X is reportedly looking to hire a PR specialist in an apparent bid to boost its reputation, despite being owned by Elon Musk.

After setting X-formerly-Twitter's brand on fire by associating himself with Nazis, making fun of the Holocaust, furthering unhinged conspiracy theories, personally spreading disinformation, and encouraging the rampant use of racial slurs, billionaire owner Elon Musk wants to revamp the social media site's tarnished image.

As Business Insider reports, X is looking to hire a PR specialist in an apparent bid to boost its reputation. According to the publication's sources, X is recruiting a communications leader to improve relations with reporters.

But that would be far easier said than done. Musk, a self-styled "free speech absolutist," who bought the company for $44 billion in 2022, has started numerous flame wars with newspapers, accusing them of being "woke" or outright lying to the public (without providing supporting evidence).

In February, he called Wall Street Journal reporter Katherine Long a "disgusting and cruel person" after she found that Musk had armed a severely underqualified 25-year-old to infiltrate the US Treasury's payments system.

In other words, to say that X has its work cut out to brush up its public image would be a laughable understatement.

The network has suffered greatly under Musk's leadership in many ways. In 2023, he told advertisers outright to "go f*ck yourself" after his widely publicized antisemitic commentary triggered a major exodus.

To make matters even worse, X filed a lawsuit against a group of advertisers last year, accusing them of unfairly ganging up on the company.

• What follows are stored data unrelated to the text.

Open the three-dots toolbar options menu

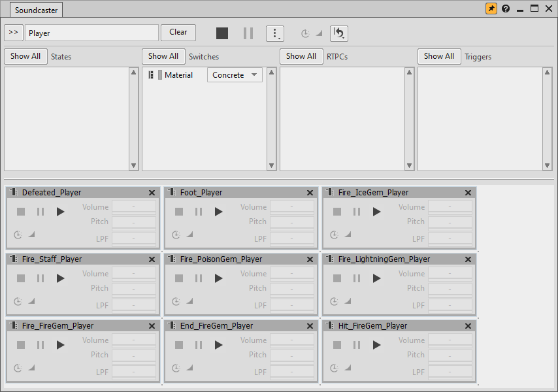click(275, 33)
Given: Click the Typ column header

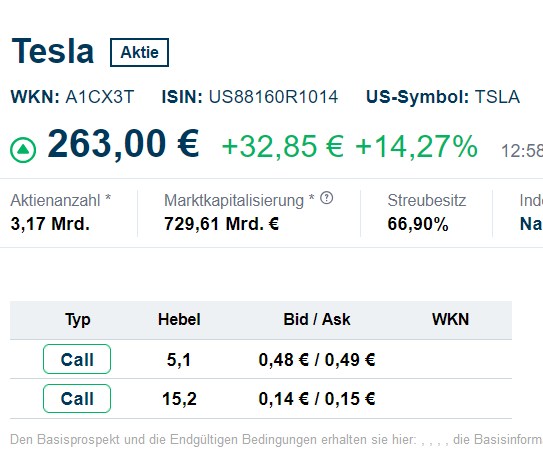Looking at the screenshot, I should [78, 319].
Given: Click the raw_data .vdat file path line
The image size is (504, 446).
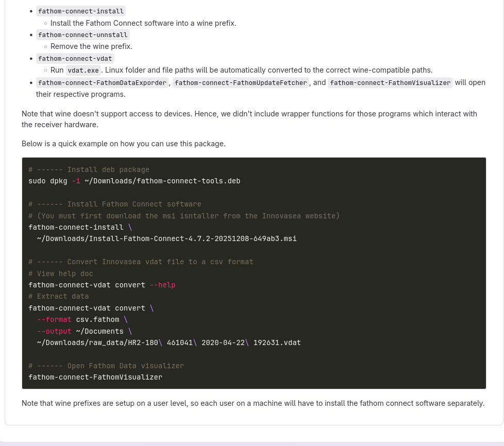Looking at the screenshot, I should [x=169, y=342].
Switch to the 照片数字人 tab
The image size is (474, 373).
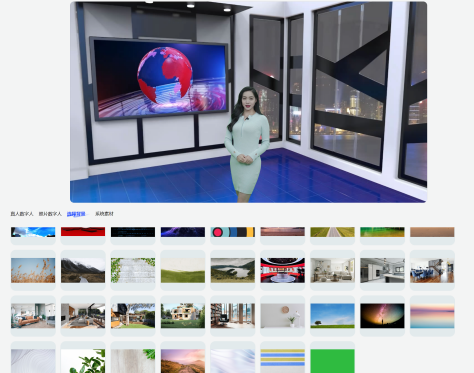click(50, 214)
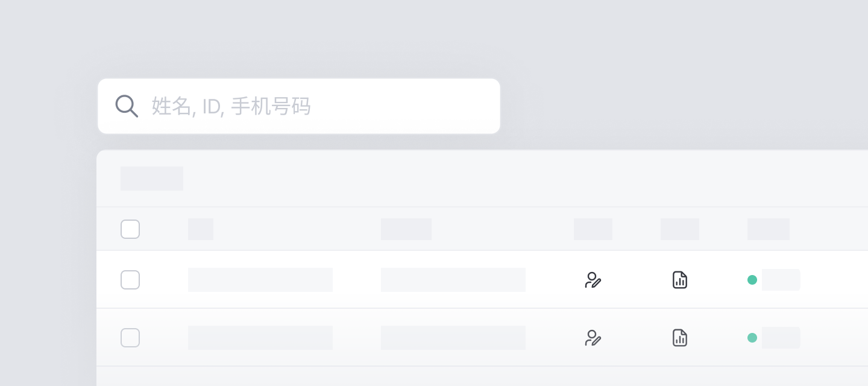The image size is (868, 386).
Task: Open report chart icon in first row
Action: coord(680,280)
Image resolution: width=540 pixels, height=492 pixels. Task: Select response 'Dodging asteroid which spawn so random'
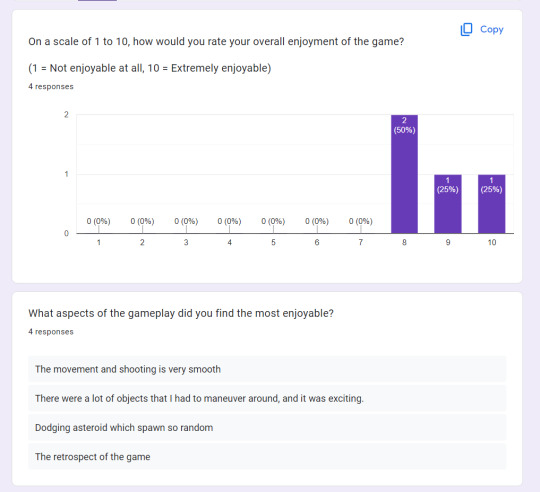pyautogui.click(x=267, y=428)
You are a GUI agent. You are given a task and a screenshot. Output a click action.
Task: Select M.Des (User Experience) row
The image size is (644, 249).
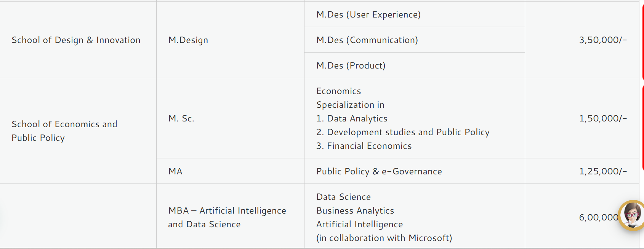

The plunging revenue sent the company into a financial tailspin. In a leaked email in January, Musk admitted defeat, writing that "our user growth is stagnant, revenue is unimpressive, and we’re barely breaking even."

Meanwhile, users who'd had enough of the site's hostile environment went running for the hills. Following the presidential election in November, X experienced its biggest user exodus since Musk bought the company in 2022, with users flooding to alternatives including Bluesky and Instagram's Threads.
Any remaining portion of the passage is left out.